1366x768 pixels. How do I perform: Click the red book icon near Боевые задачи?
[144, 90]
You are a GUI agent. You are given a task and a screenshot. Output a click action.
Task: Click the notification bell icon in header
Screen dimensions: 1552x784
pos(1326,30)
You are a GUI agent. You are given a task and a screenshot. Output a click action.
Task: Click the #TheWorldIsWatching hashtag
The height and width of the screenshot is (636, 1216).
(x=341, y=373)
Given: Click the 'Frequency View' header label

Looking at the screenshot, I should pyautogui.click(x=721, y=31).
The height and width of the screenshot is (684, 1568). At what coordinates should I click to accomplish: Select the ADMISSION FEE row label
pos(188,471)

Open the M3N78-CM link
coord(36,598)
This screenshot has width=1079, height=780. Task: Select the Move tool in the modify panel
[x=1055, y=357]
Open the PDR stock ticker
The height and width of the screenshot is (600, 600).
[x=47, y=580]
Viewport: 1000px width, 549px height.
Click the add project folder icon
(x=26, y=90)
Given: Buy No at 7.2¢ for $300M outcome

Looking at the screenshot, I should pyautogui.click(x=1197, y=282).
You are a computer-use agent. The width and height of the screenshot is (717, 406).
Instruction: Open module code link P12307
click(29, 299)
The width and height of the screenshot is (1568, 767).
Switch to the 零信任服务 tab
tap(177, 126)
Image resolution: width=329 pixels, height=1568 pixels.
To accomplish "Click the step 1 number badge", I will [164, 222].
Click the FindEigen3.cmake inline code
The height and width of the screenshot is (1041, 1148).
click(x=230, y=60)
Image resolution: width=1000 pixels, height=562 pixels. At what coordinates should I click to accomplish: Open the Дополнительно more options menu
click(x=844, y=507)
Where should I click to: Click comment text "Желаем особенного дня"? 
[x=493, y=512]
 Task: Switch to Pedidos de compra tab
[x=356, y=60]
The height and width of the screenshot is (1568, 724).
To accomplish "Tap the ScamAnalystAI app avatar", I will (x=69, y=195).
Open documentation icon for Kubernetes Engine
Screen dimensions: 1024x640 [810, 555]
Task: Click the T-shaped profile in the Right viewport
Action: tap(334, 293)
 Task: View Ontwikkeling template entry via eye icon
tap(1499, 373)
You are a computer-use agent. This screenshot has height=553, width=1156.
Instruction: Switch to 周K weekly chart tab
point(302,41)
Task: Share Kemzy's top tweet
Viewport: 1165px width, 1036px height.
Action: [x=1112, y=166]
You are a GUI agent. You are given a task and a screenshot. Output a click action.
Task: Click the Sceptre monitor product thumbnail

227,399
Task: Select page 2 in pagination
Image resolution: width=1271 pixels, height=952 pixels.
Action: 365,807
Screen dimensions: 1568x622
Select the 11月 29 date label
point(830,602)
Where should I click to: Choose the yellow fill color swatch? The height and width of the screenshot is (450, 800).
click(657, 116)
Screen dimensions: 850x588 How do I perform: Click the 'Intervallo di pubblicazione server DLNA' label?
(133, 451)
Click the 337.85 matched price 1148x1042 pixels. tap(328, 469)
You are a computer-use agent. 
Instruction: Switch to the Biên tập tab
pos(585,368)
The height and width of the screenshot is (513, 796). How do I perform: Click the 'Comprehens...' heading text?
• • • • •
- Required work: What is needed here is an exact transcription of the records above.

- Completed exercise:
1366x768 pixels. How do I perform: Click the red book icon near Боевые задачи?
[144, 90]
You are a GUI agent. You are given a task and a screenshot. Output a click action.
Task: Click the notification bell icon in header
Screen dimensions: 1552x784
pos(1326,30)
You are a GUI agent. You are given a task and a screenshot. Output a click action.
Task: Click the #TheWorldIsWatching hashtag
The height and width of the screenshot is (636, 1216).
(x=341, y=373)
Given: Click the 'Frequency View' header label

Looking at the screenshot, I should pyautogui.click(x=721, y=31).
The height and width of the screenshot is (684, 1568). At what coordinates should I click to accomplish: Select the ADMISSION FEE row label
pos(188,471)

Open the M3N78-CM link
coord(36,598)
This screenshot has width=1079, height=780. Task: Select the Move tool in the modify panel
[x=1055, y=357]
Open the PDR stock ticker
The height and width of the screenshot is (600, 600).
[x=47, y=580]
Viewport: 1000px width, 549px height.
Click the add project folder icon
(x=26, y=90)
Given: Buy No at 7.2¢ for $300M outcome

Looking at the screenshot, I should pyautogui.click(x=1197, y=282).
You are a computer-use agent. The width and height of the screenshot is (717, 406).
Instruction: Open module code link P12307
click(29, 299)
The width and height of the screenshot is (1568, 767).
Switch to the 零信任服务 tab
tap(177, 126)
Image resolution: width=329 pixels, height=1568 pixels.
To accomplish "Click the step 1 number badge", I will [164, 222].
Click the FindEigen3.cmake inline code
The height and width of the screenshot is (1041, 1148).
click(x=230, y=60)
Image resolution: width=1000 pixels, height=562 pixels. At what coordinates should I click to accomplish: Open the Дополнительно more options menu
click(x=844, y=507)
Where should I click to: Click comment text "Желаем особенного дня"? 
[x=493, y=512]
 Task: Switch to Pedidos de compra tab
[x=356, y=60]
The height and width of the screenshot is (1568, 724).
To accomplish "Tap the ScamAnalystAI app avatar", I will (x=69, y=195).
Open documentation icon for Kubernetes Engine
Screen dimensions: 1024x640 [810, 555]
Task: Click the T-shaped profile in the Right viewport
Action: tap(334, 293)
 Task: View Ontwikkeling template entry via eye icon
tap(1499, 373)
You are a computer-use agent. This screenshot has height=553, width=1156.
Instruction: Switch to 周K weekly chart tab
point(302,41)
Task: Share Kemzy's top tweet
Viewport: 1165px width, 1036px height.
Action: [x=1112, y=166]
You are a GUI agent. You are given a task and a screenshot. Output a click action.
Task: Click the Sceptre monitor product thumbnail

227,399
Task: Select page 2 in pagination
Image resolution: width=1271 pixels, height=952 pixels.
Action: 365,807
Screen dimensions: 1568x622
Select the 11月 29 date label
point(830,602)
Where should I click to: Choose the yellow fill color swatch? The height and width of the screenshot is (450, 800).
click(657, 116)
Screen dimensions: 850x588 How do I perform: Click the 'Intervallo di pubblicazione server DLNA' label?
(133, 451)
Click the 337.85 matched price 1148x1042 pixels. tap(328, 469)
You are a computer-use agent. 
Instruction: Switch to the Biên tập tab
pos(585,368)
The height and width of the screenshot is (513, 796). How do I perform: Click the 'Comprehens...' heading text?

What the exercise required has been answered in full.